BUILD_ID is required on the upload. Branch, commit, run URL, and tags are optional but worth setting.

Run on failure too

Whatever construct your CI tool uses for "run this step regardless of earlier failures", use it. Skipping the upload on red builds is the most common day-one mistake, and it hides the runs you most want to inspect.

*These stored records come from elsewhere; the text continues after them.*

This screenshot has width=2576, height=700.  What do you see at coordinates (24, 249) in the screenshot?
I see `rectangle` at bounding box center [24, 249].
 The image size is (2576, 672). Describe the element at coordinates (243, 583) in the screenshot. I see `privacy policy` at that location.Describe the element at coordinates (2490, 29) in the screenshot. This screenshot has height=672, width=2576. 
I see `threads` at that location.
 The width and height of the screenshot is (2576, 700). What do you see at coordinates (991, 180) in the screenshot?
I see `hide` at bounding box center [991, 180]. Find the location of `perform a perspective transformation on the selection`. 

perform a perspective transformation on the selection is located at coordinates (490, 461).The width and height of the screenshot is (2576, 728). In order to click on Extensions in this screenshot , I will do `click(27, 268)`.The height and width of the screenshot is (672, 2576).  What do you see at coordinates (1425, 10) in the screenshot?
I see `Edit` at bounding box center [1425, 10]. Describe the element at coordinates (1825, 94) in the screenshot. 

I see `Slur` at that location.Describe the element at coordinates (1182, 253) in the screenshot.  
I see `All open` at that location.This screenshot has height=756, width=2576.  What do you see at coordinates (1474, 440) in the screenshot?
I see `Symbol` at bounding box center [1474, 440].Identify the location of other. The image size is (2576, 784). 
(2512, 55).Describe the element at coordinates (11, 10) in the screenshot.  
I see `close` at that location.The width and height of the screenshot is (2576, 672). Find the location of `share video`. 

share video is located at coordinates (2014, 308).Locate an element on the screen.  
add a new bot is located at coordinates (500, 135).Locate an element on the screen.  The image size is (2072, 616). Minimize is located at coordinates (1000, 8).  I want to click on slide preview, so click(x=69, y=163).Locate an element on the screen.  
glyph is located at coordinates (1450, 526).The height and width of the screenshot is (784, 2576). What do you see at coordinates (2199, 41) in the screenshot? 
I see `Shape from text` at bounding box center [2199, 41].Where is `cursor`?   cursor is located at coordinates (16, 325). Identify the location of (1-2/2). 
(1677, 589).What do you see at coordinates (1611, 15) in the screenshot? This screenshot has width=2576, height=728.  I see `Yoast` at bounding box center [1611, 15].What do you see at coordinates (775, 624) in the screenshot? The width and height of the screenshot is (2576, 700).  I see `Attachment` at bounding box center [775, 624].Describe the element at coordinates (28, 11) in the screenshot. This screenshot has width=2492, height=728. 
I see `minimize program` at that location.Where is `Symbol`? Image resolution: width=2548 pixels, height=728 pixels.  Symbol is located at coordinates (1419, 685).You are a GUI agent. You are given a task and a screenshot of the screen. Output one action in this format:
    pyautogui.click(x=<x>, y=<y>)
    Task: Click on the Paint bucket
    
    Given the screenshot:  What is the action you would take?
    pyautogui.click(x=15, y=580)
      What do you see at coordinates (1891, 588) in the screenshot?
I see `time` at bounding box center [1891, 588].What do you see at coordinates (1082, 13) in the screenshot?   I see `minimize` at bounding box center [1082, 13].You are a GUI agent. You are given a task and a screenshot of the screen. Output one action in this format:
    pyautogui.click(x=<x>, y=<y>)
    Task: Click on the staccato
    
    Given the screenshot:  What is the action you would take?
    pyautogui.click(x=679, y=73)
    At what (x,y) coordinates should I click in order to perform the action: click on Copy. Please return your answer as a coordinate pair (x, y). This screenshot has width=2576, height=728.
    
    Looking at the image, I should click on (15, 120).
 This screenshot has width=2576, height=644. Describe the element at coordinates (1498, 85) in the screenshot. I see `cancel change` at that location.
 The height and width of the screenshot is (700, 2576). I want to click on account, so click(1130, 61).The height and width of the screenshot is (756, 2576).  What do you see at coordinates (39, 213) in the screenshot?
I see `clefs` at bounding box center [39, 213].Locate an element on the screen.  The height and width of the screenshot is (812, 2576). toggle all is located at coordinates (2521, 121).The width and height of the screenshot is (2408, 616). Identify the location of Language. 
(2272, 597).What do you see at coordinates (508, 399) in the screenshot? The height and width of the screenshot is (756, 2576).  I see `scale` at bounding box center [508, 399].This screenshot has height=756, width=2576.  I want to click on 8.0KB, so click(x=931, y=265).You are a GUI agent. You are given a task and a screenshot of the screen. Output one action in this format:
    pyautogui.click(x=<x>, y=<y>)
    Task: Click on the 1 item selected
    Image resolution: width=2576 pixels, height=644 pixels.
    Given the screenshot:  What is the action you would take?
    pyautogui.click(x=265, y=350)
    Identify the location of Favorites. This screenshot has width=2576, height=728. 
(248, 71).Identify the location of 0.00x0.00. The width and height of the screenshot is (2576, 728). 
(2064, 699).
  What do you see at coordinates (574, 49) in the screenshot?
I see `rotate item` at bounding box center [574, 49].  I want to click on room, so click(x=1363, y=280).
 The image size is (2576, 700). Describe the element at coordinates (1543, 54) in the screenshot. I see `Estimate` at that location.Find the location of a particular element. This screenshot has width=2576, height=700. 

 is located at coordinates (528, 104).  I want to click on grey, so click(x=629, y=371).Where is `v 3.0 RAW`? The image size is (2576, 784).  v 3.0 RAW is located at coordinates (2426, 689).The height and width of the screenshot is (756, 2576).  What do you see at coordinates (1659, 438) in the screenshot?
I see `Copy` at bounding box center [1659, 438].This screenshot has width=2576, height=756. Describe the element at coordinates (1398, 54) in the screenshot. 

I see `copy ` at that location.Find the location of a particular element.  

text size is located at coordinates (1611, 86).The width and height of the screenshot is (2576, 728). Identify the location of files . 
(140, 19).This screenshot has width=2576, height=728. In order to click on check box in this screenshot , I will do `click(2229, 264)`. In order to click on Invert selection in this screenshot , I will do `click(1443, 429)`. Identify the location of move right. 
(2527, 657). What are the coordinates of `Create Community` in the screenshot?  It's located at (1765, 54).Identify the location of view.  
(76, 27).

CI tool Always-run directive
GitHub Actions if: ${{ !cancelled() }}
GitLab CI after_script: or when: always
CircleCI when: always on the step
Jenkins post { always { ... } }
Buildkite allow_dependency_failure: true on the dependent step
Drone when: status: [success, failure]
TeamCity "Execute always" build step option

Inspecting the response from a script

The register call in step 1 is the one most likely to fail outright, since a bad token or a missing build_id is rejected with a 4xx. To log the response and surface a friendlier error to the build log, capture both body and status:

response=$(curl -sS -w "\n%{http_code}" -X POST https://app.testnod.com/integrations/test_runs/upload \
  -H "Project-Token: $TESTNOD_PROJECT_TOKEN" \
  -F "test_run[metadata][build_id]=$BUILD_ID" \
  -F "test_run[metadata][branch]=$BRANCH" \
  -F "test_run[metadata][commit_sha]=$COMMIT_SHA")
status=$(echo "$response" | tail -n1)
body=$(echo "$response" | sed '$d')

if [ "$status" -ne 201 ]; then
  echo "TestNod upload failed (HTTP $status): $body" >&2
  exit 1
fi

This pattern is helpful when you want the CI build to fail loudly if the upload itself broke, rather than silently swallowing the error. The body it captures is the JSON you then read presigned_url from for step 2.

Finalize from a separate job

If your CI splits work across multiple jobs (one job per shard, one job per matrix axis), every shard uploads with the same BUILD_ID and a follow-up job calls finalize once. The finalize job needs only the TESTNOD_PROJECT_TOKEN secret and the same BUILD_ID; it does not need the artifact or the source tree.